> [WHAT IS REQUIRED]:
Convert each of the following lines into a string in a single JSON list, one string per line, omitting blank lines.

----

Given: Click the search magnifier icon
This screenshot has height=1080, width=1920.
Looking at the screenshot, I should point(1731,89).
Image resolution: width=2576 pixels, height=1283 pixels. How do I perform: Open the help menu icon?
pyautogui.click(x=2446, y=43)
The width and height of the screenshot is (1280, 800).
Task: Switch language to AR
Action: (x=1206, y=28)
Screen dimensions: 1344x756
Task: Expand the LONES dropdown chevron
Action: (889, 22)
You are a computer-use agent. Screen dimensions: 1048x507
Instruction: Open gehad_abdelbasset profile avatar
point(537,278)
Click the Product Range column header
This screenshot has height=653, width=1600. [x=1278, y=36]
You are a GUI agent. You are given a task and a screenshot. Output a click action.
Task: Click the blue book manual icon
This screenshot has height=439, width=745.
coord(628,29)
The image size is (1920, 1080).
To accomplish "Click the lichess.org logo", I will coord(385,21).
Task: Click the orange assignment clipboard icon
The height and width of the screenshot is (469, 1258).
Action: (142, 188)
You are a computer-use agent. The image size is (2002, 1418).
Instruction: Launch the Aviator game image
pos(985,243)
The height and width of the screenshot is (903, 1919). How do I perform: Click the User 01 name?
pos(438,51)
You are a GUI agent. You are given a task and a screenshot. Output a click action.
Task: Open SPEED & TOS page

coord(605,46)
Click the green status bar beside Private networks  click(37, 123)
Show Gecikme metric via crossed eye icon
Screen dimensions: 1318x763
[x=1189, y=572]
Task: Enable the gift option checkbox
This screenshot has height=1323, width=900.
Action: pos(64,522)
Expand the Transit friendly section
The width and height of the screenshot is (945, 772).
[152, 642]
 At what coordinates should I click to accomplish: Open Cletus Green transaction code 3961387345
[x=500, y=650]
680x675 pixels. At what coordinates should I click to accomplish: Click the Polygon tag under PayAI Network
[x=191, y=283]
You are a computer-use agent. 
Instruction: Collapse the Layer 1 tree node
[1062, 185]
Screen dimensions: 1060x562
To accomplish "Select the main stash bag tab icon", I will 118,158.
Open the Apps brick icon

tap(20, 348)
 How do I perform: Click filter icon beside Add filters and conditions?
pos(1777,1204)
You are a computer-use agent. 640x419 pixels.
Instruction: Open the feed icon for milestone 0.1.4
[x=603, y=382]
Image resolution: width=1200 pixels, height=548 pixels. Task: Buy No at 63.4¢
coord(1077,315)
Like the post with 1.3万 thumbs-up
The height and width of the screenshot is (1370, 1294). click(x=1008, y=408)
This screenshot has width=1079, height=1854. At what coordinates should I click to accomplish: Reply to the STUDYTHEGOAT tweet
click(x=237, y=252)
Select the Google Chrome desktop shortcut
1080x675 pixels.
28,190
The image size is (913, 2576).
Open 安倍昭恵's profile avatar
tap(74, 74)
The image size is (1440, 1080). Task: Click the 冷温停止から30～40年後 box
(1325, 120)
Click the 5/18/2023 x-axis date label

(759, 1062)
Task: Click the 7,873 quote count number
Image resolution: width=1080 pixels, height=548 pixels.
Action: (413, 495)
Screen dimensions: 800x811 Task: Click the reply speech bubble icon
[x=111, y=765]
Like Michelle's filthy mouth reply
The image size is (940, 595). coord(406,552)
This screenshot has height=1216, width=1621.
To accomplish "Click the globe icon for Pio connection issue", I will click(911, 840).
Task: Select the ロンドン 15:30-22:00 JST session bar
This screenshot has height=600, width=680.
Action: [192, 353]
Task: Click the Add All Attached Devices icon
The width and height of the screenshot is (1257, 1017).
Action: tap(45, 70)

----

> [SOLUTION]:
[
  "Given: Click the search magnifier icon",
  "This screenshot has height=1080, width=1920.",
  "Looking at the screenshot, I should point(1731,89).",
  "Image resolution: width=2576 pixels, height=1283 pixels. How do I perform: Open the help menu icon?",
  "pyautogui.click(x=2446, y=43)",
  "The width and height of the screenshot is (1280, 800).",
  "Task: Switch language to AR",
  "Action: (x=1206, y=28)",
  "Screen dimensions: 1344x756",
  "Task: Expand the LONES dropdown chevron",
  "Action: (889, 22)",
  "You are a computer-use agent. Screen dimensions: 1048x507",
  "Instruction: Open gehad_abdelbasset profile avatar",
  "point(537,278)",
  "Click the Product Range column header",
  "This screenshot has height=653, width=1600. [x=1278, y=36]",
  "You are a GUI agent. You are given a task and a screenshot. Output a click action.",
  "Task: Click the blue book manual icon",
  "This screenshot has height=439, width=745.",
  "coord(628,29)",
  "The image size is (1920, 1080).",
  "To accomplish \"Click the lichess.org logo\", I will coord(385,21).",
  "Task: Click the orange assignment clipboard icon",
  "The height and width of the screenshot is (469, 1258).",
  "Action: (142, 188)",
  "You are a computer-use agent. The image size is (2002, 1418).",
  "Instruction: Launch the Aviator game image",
  "pos(985,243)",
  "The height and width of the screenshot is (903, 1919). How do I perform: Click the User 01 name?",
  "pos(438,51)",
  "You are a GUI agent. You are given a task and a screenshot. Output a click action.",
  "Task: Open SPEED & TOS page",
  "coord(605,46)",
  "Click the green status bar beside Private networks  click(37, 123)",
  "Show Gecikme metric via crossed eye icon",
  "Screen dimensions: 1318x763",
  "[x=1189, y=572]",
  "Task: Enable the gift option checkbox",
  "This screenshot has height=1323, width=900.",
  "Action: pos(64,522)",
  "Expand the Transit friendly section",
  "The width and height of the screenshot is (945, 772).",
  "[152, 642]",
  " At what coordinates should I click to accomplish: Open Cletus Green transaction code 3961387345",
  "[x=500, y=650]",
  "680x675 pixels. At what coordinates should I click to accomplish: Click the Polygon tag under PayAI Network",
  "[x=191, y=283]",
  "You are a computer-use agent. ",
  "Instruction: Collapse the Layer 1 tree node",
  "[1062, 185]",
  "Screen dimensions: 1060x562",
  "To accomplish \"Select the main stash bag tab icon\", I will 118,158.",
  "Open the Apps brick icon",
  "tap(20, 348)",
  " How do I perform: Click filter icon beside Add filters and conditions?",
  "pos(1777,1204)",
  "You are a computer-use agent. 640x419 pixels.",
  "Instruction: Open the feed icon for milestone 0.1.4",
  "[x=603, y=382]",
  "Image resolution: width=1200 pixels, height=548 pixels. Task: Buy No at 63.4¢",
  "coord(1077,315)",
  "Like the post with 1.3万 thumbs-up",
  "The height and width of the screenshot is (1370, 1294). click(x=1008, y=408)",
  "This screenshot has width=1079, height=1854. At what coordinates should I click to accomplish: Reply to the STUDYTHEGOAT tweet",
  "click(x=237, y=252)",
  "Select the Google Chrome desktop shortcut",
  "1080x675 pixels.",
  "28,190",
  "The image size is (913, 2576).",
  "Open 安倍昭恵's profile avatar",
  "tap(74, 74)",
  "The image size is (1440, 1080). Task: Click the 冷温停止から30～40年後 box",
  "(1325, 120)",
  "Click the 5/18/2023 x-axis date label",
  "(759, 1062)",
  "Task: Click the 7,873 quote count number",
  "Image resolution: width=1080 pixels, height=548 pixels.",
  "Action: (413, 495)",
  "Screen dimensions: 800x811 Task: Click the reply speech bubble icon",
  "[x=111, y=765]",
  "Like Michelle's filthy mouth reply",
  "The image size is (940, 595). coord(406,552)",
  "This screenshot has height=1216, width=1621.",
  "To accomplish \"Click the globe icon for Pio connection issue\", I will click(911, 840).",
  "Task: Select the ロンドン 15:30-22:00 JST session bar",
  "This screenshot has height=600, width=680.",
  "Action: [192, 353]",
  "Task: Click the Add All Attached Devices icon",
  "The width and height of the screenshot is (1257, 1017).",
  "Action: tap(45, 70)"
]